*What you need to do*.
Total the lines of the entries below that hold the string "page", then write only that total.
==== Given data ====
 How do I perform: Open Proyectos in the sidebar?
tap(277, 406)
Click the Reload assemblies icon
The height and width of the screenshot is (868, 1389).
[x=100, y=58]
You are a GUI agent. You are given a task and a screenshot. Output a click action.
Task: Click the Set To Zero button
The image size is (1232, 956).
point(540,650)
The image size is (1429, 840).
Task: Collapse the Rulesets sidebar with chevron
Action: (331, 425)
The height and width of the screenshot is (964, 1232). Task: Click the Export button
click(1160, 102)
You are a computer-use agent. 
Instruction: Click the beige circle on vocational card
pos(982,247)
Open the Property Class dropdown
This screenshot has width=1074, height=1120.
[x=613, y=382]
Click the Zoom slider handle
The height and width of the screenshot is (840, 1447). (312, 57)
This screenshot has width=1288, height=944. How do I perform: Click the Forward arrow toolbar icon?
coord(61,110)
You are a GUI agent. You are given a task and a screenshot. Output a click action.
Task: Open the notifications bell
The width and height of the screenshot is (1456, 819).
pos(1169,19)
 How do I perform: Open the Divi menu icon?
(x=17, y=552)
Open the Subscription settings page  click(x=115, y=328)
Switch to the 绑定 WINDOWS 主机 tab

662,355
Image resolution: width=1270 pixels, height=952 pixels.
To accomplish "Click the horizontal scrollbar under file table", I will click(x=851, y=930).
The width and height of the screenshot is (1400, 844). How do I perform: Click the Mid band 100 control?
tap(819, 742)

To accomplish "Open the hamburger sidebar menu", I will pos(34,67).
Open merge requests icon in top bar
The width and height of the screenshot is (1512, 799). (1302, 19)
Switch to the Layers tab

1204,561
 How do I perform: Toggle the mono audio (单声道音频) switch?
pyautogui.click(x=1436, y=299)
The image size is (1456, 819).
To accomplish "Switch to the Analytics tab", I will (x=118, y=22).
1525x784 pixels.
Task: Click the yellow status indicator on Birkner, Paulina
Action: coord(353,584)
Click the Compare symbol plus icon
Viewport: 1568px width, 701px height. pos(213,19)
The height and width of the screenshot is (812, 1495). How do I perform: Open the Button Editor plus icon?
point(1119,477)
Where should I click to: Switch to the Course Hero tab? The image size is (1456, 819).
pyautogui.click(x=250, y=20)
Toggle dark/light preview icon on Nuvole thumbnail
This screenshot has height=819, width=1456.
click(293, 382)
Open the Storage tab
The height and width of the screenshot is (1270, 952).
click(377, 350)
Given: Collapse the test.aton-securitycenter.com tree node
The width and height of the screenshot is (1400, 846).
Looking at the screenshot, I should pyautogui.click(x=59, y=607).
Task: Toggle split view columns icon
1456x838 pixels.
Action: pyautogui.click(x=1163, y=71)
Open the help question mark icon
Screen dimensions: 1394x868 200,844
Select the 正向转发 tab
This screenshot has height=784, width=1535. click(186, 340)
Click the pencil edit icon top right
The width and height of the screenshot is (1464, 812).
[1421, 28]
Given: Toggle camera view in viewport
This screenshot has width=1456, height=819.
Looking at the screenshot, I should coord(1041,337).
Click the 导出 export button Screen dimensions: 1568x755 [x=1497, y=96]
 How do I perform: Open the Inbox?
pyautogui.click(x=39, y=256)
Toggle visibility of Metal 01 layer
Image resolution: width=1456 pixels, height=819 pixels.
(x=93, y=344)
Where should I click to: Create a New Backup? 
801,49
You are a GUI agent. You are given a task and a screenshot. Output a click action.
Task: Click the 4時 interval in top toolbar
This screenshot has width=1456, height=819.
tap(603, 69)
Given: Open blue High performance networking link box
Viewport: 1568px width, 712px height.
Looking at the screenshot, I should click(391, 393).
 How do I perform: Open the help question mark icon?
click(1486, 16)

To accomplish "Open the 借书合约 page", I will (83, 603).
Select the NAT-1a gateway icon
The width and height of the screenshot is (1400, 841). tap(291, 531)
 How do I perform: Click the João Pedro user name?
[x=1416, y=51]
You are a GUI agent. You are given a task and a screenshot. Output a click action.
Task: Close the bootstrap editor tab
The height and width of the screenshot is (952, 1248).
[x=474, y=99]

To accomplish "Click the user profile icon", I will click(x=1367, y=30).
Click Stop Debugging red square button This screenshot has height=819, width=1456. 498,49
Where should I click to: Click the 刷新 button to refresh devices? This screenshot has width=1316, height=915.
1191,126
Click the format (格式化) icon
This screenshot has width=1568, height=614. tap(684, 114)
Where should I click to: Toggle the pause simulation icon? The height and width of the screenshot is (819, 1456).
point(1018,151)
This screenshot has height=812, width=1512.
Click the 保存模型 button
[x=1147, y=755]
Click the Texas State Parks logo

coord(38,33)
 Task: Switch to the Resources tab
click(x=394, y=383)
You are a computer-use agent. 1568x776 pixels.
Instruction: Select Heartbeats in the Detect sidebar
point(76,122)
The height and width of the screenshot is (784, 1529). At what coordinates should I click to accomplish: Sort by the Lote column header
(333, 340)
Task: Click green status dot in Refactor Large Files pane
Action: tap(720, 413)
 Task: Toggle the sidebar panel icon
====
*Answer section*.
2